### Listed records
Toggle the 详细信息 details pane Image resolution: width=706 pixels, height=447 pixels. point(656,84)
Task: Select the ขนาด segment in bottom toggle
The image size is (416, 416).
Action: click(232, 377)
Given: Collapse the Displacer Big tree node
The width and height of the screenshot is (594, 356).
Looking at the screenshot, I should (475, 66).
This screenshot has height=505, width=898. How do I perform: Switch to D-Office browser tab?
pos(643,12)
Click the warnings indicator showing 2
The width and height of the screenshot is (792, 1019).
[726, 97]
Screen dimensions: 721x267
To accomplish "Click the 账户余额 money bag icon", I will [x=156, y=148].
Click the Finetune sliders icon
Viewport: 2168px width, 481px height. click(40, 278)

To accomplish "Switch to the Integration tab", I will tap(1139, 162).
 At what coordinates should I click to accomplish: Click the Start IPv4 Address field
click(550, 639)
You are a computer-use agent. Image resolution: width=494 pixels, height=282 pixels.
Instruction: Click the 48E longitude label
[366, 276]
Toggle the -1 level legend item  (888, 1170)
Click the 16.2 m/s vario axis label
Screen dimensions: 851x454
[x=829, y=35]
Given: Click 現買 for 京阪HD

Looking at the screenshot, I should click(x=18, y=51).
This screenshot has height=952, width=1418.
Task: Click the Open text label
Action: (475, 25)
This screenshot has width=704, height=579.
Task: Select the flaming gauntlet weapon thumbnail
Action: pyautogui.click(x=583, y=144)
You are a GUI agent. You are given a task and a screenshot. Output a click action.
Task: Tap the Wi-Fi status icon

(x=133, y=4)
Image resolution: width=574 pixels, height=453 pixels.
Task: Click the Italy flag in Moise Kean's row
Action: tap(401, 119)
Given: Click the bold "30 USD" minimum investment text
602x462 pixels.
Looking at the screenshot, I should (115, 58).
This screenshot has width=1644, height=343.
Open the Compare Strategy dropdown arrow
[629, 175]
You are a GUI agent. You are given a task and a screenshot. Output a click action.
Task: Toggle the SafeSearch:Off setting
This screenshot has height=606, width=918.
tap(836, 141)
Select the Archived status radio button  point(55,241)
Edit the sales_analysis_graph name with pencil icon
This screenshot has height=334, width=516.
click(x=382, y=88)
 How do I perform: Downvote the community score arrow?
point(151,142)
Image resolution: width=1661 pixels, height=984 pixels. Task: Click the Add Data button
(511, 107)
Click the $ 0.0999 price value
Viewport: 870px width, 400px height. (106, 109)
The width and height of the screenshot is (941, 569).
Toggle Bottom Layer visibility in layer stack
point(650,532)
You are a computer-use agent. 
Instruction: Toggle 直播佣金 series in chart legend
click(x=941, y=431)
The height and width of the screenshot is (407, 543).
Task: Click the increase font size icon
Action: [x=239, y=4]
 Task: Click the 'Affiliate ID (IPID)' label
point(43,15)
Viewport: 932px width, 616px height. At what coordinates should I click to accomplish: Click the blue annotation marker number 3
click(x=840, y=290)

### What this task involves
Reproduce all of the lines above, swapping every occurrence of "Instruction" for "Directive" and leaving everything else unchanged.

### The response
Toggle the 详细信息 details pane Image resolution: width=706 pixels, height=447 pixels. point(656,84)
Task: Select the ขนาด segment in bottom toggle
The image size is (416, 416).
Action: click(232, 377)
Given: Collapse the Displacer Big tree node
The width and height of the screenshot is (594, 356).
Looking at the screenshot, I should (475, 66).
This screenshot has height=505, width=898. How do I perform: Switch to D-Office browser tab?
pos(643,12)
Click the warnings indicator showing 2
The width and height of the screenshot is (792, 1019).
[726, 97]
Screen dimensions: 721x267
To accomplish "Click the 账户余额 money bag icon", I will [x=156, y=148].
Click the Finetune sliders icon
Viewport: 2168px width, 481px height. click(40, 278)

To accomplish "Switch to the Integration tab", I will tap(1139, 162).
 At what coordinates should I click to accomplish: Click the Start IPv4 Address field
click(550, 639)
You are a computer-use agent. Image resolution: width=494 pixels, height=282 pixels.
Directive: Click the 48E longitude label
[366, 276]
Toggle the -1 level legend item  (888, 1170)
Click the 16.2 m/s vario axis label
Screen dimensions: 851x454
[x=829, y=35]
Given: Click 現買 for 京阪HD

Looking at the screenshot, I should click(x=18, y=51).
This screenshot has height=952, width=1418.
Task: Click the Open text label
Action: (475, 25)
This screenshot has width=704, height=579.
Task: Select the flaming gauntlet weapon thumbnail
Action: pyautogui.click(x=583, y=144)
You are a GUI agent. You are given a task and a screenshot. Output a click action.
Task: Tap the Wi-Fi status icon

(x=133, y=4)
Image resolution: width=574 pixels, height=453 pixels.
Task: Click the Italy flag in Moise Kean's row
Action: tap(401, 119)
Given: Click the bold "30 USD" minimum investment text
602x462 pixels.
Looking at the screenshot, I should (115, 58).
This screenshot has width=1644, height=343.
Open the Compare Strategy dropdown arrow
[629, 175]
You are a GUI agent. You are given a task and a screenshot. Output a click action.
Task: Toggle the SafeSearch:Off setting
This screenshot has height=606, width=918.
tap(836, 141)
Select the Archived status radio button  point(55,241)
Edit the sales_analysis_graph name with pencil icon
This screenshot has height=334, width=516.
click(x=382, y=88)
 How do I perform: Downvote the community score arrow?
point(151,142)
Image resolution: width=1661 pixels, height=984 pixels. Task: Click the Add Data button
(511, 107)
Click the $ 0.0999 price value
Viewport: 870px width, 400px height. (106, 109)
The width and height of the screenshot is (941, 569).
Toggle Bottom Layer visibility in layer stack
point(650,532)
You are a computer-use agent. 
Directive: Toggle 直播佣金 series in chart legend
click(x=941, y=431)
The height and width of the screenshot is (407, 543).
Task: Click the increase font size icon
Action: [x=239, y=4]
 Task: Click the 'Affiliate ID (IPID)' label
point(43,15)
Viewport: 932px width, 616px height. At what coordinates should I click to accomplish: Click the blue annotation marker number 3
click(x=840, y=290)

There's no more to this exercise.